Between those and a few other concerns, it's gotten bad enough that even my TV-loving husband has conceded it would probably be better if they just couldn't watch anything ~ and they're generally only allowed an hour a day as is!

Nancy said...

I like your thoughts here, Pam. It is really difficult to teach our kids what real beauty is when they are bombarded with media telling them that outside appearance is the most important thing. So far Lillian has been able to keep that balance that outside appearance does not dictate who a person is. She seems to be making the connection that it is fun to be fancy but it's more important to be a kind, thoughtful, and respectful person. Good for you for realizing that Annika needed you to protect her from those lies about outward beauty. Filling our kids with God's truth about how special and wonderful he created them will only make Annika's life more wonderful!

Andrea said...

Good for you for shelving those books! I definitely think there is far too much emphasis put on looks, even at such young ages. The earliest I remember struggling with my looks/weight, etc was in grade 9 - but just this winter Joelle complained one day about having to wear ski pants to school because she said they made her look "fat"!! We are NOT allowed to use that word in our house, so it shocked me to hear her say that.

And saddened me to think that my 8 year old is already concerned about that.

I know you weren't talking about weight here, but it fits into the 'looks' category anyway.
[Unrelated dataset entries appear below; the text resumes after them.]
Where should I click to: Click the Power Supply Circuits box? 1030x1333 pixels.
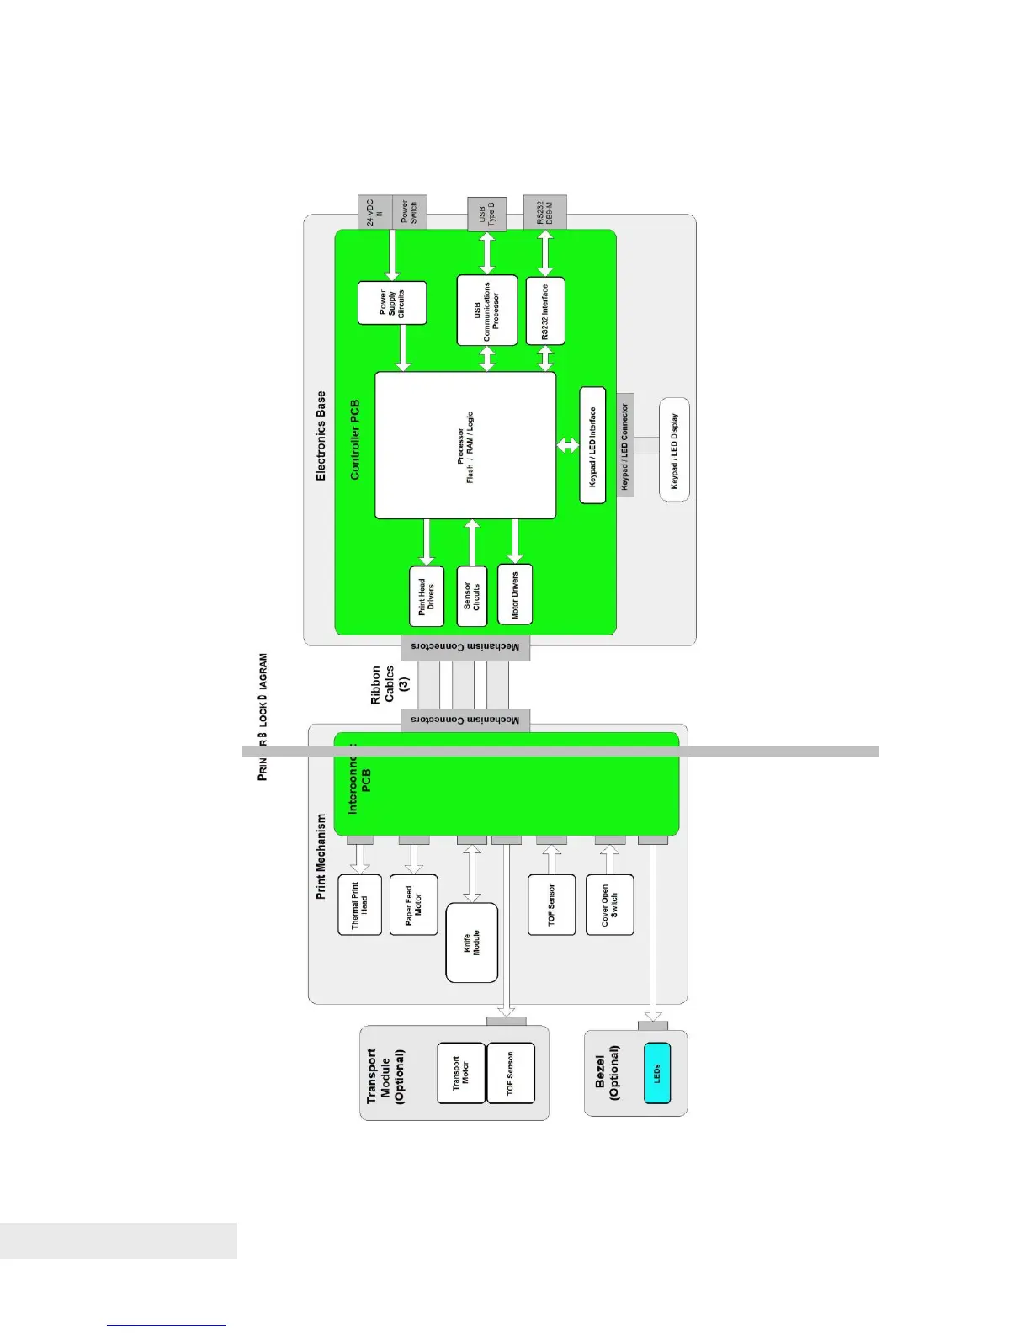click(392, 303)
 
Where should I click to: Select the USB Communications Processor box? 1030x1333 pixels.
click(487, 310)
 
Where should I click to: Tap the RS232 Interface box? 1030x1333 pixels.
click(545, 311)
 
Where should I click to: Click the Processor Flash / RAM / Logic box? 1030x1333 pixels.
click(465, 445)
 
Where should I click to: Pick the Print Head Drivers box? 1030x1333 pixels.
click(427, 596)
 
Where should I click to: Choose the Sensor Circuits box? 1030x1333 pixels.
click(472, 596)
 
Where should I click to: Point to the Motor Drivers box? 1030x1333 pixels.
click(515, 594)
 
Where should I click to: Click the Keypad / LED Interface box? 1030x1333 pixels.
click(592, 445)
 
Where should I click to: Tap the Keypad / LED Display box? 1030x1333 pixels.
click(674, 449)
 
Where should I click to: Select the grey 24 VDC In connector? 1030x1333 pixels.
click(375, 212)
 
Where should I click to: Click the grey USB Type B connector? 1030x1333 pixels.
click(487, 214)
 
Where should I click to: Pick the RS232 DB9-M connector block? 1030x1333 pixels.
click(545, 212)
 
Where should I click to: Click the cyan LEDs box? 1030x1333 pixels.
click(657, 1073)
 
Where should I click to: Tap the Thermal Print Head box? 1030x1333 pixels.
click(359, 905)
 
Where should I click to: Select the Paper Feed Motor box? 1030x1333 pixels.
click(413, 905)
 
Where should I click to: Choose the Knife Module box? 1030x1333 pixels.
click(471, 943)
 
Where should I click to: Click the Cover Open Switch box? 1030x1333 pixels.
click(609, 905)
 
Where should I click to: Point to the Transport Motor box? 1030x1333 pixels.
click(461, 1073)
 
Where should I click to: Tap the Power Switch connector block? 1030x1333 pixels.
click(410, 212)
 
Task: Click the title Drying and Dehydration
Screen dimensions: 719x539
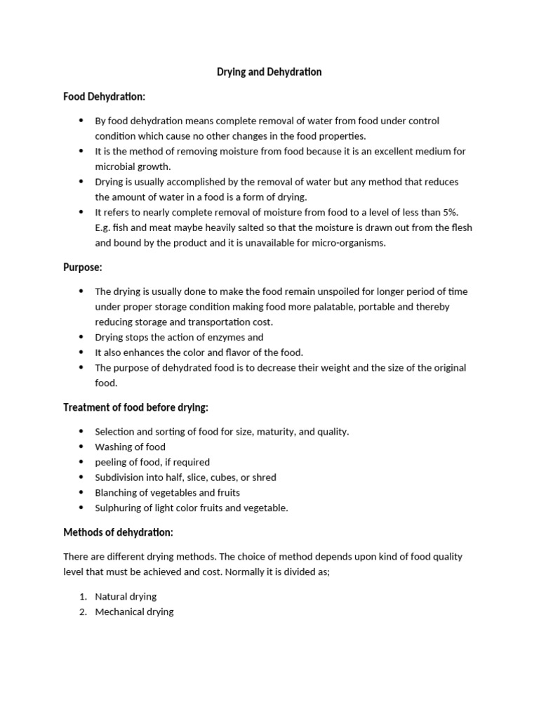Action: [x=268, y=72]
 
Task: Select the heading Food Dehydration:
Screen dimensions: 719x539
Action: [x=104, y=96]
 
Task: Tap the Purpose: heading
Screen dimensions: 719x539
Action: [x=83, y=268]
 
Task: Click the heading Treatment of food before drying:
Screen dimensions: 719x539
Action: [x=135, y=407]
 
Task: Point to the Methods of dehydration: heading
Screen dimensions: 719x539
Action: [x=118, y=532]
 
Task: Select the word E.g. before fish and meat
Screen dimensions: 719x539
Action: [x=104, y=227]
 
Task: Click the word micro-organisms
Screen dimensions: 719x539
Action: [x=353, y=243]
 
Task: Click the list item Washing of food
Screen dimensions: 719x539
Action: [x=131, y=447]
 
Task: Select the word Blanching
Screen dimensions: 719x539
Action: [x=117, y=492]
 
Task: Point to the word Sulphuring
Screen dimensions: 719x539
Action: [x=118, y=508]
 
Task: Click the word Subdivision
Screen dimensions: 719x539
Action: [x=119, y=477]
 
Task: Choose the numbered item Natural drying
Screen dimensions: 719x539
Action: [x=126, y=596]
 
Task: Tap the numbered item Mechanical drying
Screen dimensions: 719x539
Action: [x=134, y=612]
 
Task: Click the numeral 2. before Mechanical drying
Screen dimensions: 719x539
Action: [x=82, y=612]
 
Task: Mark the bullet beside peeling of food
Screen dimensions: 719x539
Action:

You're doing the right thing by feeding her with other positive things about her than just focusing on her looks. Yes, she is a beautiful girl and yes, she looks lovely in her nice dresses on Sunday mornings - but putting more emphasis on WHO she is is far better for her.

Andrea said...

ps: We were just offered some Fancy Nancy books from a friend this week, and I remembered you saying you weren't a fan of them (just couldn't remember the reason)so I passed them up.